# Network tools

These are instructional and resource pages so add, reorganize, explain!

Graph exploration: GUESS freeware and JUNG open source

Large networks: Pajek freeware

Python for networks: plus Networkx open source

R for networks: R open source

## Contents

## R software for cohesive blocking

See Peter McMahan's page for R code for the cohesive blocking algorithm introduced by James Moody and Douglas R. White, 2003, in Structural Cohesion and Embeddedness: A Hierarchical Conception of Social Groups *American Sociological Review* 68(1):1-25, which won the 2004 Outstanding Article Award in Mathematical Sociology, American Sociological Association.

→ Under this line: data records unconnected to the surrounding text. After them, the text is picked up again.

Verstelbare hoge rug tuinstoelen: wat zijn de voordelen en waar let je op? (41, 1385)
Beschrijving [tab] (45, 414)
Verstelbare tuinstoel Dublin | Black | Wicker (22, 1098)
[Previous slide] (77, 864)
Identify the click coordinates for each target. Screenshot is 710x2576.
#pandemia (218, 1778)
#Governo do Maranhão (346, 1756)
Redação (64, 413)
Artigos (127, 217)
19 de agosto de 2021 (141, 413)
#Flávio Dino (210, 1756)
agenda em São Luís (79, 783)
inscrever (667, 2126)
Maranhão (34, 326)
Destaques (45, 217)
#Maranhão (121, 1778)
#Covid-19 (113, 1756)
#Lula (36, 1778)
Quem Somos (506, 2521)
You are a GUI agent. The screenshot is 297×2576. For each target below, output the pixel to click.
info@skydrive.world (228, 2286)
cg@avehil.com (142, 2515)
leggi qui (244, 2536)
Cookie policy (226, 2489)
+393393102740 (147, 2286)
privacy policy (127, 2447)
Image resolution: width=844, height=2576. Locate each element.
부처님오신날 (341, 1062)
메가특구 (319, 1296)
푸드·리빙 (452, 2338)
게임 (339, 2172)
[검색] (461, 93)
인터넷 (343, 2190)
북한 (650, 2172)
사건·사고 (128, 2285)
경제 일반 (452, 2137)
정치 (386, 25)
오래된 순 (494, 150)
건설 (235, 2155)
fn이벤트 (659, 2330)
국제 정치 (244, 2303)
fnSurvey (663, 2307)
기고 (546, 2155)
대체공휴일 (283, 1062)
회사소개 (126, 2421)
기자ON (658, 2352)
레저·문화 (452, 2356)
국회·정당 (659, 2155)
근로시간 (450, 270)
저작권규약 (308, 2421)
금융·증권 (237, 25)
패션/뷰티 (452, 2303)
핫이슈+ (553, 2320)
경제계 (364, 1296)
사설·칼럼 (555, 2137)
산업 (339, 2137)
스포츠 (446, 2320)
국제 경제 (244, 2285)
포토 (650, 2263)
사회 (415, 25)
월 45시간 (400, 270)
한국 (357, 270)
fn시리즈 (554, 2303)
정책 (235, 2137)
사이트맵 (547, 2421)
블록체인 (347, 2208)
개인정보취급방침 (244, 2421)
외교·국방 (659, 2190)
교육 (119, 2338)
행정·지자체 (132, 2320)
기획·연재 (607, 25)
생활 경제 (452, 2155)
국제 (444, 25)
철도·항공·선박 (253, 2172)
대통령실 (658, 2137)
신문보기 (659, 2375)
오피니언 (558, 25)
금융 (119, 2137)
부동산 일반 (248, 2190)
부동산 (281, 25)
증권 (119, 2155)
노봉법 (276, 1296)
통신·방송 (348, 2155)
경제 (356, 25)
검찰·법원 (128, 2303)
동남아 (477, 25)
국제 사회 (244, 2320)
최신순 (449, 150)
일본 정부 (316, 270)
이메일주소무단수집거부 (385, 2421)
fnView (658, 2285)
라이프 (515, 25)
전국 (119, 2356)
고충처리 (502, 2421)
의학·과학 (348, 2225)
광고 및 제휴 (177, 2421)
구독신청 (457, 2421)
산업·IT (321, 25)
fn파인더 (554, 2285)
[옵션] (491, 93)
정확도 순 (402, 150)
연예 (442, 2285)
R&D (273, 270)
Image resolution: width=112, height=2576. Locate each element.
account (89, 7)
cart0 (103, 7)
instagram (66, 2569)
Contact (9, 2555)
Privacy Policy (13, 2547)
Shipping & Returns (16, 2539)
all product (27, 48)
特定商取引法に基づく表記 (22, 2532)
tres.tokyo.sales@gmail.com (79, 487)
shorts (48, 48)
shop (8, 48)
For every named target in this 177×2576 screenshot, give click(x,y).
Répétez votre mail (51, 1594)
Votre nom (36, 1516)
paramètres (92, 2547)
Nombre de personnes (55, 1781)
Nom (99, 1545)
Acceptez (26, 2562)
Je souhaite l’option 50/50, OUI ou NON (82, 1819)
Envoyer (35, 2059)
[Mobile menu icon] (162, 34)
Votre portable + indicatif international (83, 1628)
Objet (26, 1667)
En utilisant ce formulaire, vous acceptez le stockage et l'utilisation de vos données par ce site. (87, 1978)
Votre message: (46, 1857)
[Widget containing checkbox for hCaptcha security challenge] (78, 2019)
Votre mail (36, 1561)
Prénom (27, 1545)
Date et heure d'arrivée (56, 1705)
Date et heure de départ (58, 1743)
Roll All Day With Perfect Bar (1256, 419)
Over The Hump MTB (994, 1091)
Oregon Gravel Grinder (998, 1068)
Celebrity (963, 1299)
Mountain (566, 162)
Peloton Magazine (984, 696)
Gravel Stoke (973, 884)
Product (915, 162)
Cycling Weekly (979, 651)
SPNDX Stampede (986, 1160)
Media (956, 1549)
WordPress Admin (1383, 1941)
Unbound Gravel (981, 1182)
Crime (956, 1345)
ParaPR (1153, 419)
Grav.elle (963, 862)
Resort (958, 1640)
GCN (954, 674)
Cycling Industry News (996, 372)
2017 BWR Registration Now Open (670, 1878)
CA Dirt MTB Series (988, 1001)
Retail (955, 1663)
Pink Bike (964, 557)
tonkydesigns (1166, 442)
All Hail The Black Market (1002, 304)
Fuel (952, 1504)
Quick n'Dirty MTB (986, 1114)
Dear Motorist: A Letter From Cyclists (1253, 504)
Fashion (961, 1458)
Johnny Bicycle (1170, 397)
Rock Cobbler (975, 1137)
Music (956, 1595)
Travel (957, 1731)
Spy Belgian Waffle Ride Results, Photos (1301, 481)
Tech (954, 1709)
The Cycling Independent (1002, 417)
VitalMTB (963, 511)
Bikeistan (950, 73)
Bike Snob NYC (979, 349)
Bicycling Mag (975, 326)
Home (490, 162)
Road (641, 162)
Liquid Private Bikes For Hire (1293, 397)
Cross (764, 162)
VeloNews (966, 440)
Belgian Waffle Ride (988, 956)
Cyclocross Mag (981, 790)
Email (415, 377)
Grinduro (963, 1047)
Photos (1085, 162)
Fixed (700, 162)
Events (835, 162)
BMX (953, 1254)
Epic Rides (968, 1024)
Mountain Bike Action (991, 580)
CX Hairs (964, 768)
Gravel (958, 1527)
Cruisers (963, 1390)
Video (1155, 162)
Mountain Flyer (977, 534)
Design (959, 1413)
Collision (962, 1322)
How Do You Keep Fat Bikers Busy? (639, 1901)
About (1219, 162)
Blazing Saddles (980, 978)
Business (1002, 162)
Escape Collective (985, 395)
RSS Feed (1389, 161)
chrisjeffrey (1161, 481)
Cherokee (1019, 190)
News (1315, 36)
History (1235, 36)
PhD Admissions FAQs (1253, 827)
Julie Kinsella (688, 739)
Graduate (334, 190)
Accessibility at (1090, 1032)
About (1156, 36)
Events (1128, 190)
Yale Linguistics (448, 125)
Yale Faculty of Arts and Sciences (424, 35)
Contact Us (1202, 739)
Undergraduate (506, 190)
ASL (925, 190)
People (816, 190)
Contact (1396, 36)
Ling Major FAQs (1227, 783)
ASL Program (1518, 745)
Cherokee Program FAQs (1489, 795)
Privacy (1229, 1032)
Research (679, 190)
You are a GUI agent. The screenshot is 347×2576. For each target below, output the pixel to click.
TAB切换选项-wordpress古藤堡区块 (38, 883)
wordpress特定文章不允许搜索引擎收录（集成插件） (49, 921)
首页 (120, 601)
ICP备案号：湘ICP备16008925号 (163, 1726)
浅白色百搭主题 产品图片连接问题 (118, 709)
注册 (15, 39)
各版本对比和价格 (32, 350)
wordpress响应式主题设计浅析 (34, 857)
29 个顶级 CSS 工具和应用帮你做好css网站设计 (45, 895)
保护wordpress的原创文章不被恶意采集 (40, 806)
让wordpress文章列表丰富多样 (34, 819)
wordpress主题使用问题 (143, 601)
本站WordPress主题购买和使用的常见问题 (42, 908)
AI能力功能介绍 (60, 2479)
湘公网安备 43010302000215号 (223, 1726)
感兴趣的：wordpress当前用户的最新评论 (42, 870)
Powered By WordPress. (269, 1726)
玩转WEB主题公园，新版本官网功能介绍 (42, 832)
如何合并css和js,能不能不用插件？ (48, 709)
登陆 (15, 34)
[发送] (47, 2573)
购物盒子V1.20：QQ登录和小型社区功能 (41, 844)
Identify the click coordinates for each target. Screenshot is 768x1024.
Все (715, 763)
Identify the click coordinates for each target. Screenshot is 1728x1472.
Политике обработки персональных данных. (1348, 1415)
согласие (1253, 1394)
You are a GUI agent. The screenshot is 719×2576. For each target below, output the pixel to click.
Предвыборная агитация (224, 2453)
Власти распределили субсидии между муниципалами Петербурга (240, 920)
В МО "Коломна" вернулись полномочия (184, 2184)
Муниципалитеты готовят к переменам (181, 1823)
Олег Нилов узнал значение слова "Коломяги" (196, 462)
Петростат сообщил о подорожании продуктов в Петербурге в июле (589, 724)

This measure of structural cohesion was also used in 2005 by W. W. Powell, D.R. White, K. W. Koput & J. Owen-Smith in Network Dynamics and Field Evolution: The Growth of Interorganizational Collaboration in the Life Sciences *American Journal of Sociology* 110(4):901-975, which won the Viviana Zelizer Best Paper in Economic Sociology Award (2005-2006), American Sociological Association.

## Matlab programs

http://www.indiana.edu/~cortex/connectivity_toolbox.html Network data and algorithms for Brain connectivity (Olaf Sporns)

## SNA

SNA, Social Network Analysis R package, downloadable in R/CRAN, by Carter Butts

## StatNet packages

StatNet More advanced: a collection of functions to fit, simulate from, plot and evaluate exponential random graph models. The main function within the statnet package is the ergm function. This is designed to fit linear exponential random graph models in which the probability of a graph is dependent upon a vector of graph statistics specified by the user; it can return either a maximum pseudo-likelihood estimate or an approximate MLE based on a Monte Carlo Markov Chain scheme. A second commonly used function is simulate, designed to simulate exponential random graphs, using an ergm model, in which the graph is dependent upon a vector of graph statistics and associated parameters specified by the user; it returns a realization of the graph based on a draw from a Monte Carlo Markov Chain. statnet contains many other functions as well; for a guide to the basic types of functionality these provide, see User’s Guide – Basic Functionality of ERGM. When you download StatNet you actually get

- statnet - a base package for fitting, assessing, and simulating from exponential random graph models
- network - a base package to create, store, modify and plot the data in network objects. Within the statnet framework, network is the class of objects in which social network data are stored. The network object class can represent a range of relational data types, and supports arbitrary vertex/edge /graph attributes. Data can be stored as network objects and then analyzed using statnet.
- sna - a recommended range of tools for social network analysis, including node and graph-level indices, structural distance and covariance methods, structural equivalence detection, p* modeling, random graph generation, and 2D/3D network visualization.
- netdata – an optional collection of network data sets derived mainly from other network analysis program formats (like Pajek's .net format). SEEMS NOW TO BE PART OF
**statnet or latentnet** - latentnet - a recommended collection of functions to fit, simulate from, plot latent space and latent cluster models. Latentnet is a package to fit and evaluate latent position and cluster models for statistical networks. Networks should be stored as network objects. Hoff, Raftery and Handcock (2002) suggested an approach to modeling networks based on positing the existence of an unobserved latent space of characteristics of the actors. Relationships form as a function of distances between these characteristics as well as functions of observed dyadic level covariates. In latentnet social distances are represented in a Euclidean space. It also includes the extension of the latent position model to allow for clustering of the positions developed in Handcock, Raftery and Tantrum (2007). The package can compute maximum likelihood estimates and Bayesian posterior distributions for the parameters. It computes four types of point estimates for the coefficients and positions: maximum likelihood estimate, posterior mean, posterior mode and the estimator which minimizes Kullback-Leibler divergence from the posterior. You can assess the goodness-of-fit of the model via posterior predictive checks. It also makes it possible to simulate networks from a latent position model.
- dnet - an optional collection of functions to fit, simulate from, plot models for skewed count distributions.
- netperm - an optional collection of functions to fit network comparison model described in Butts, C., "Permutation Models for Relational Data" (IMBS TR 05-02, 2005).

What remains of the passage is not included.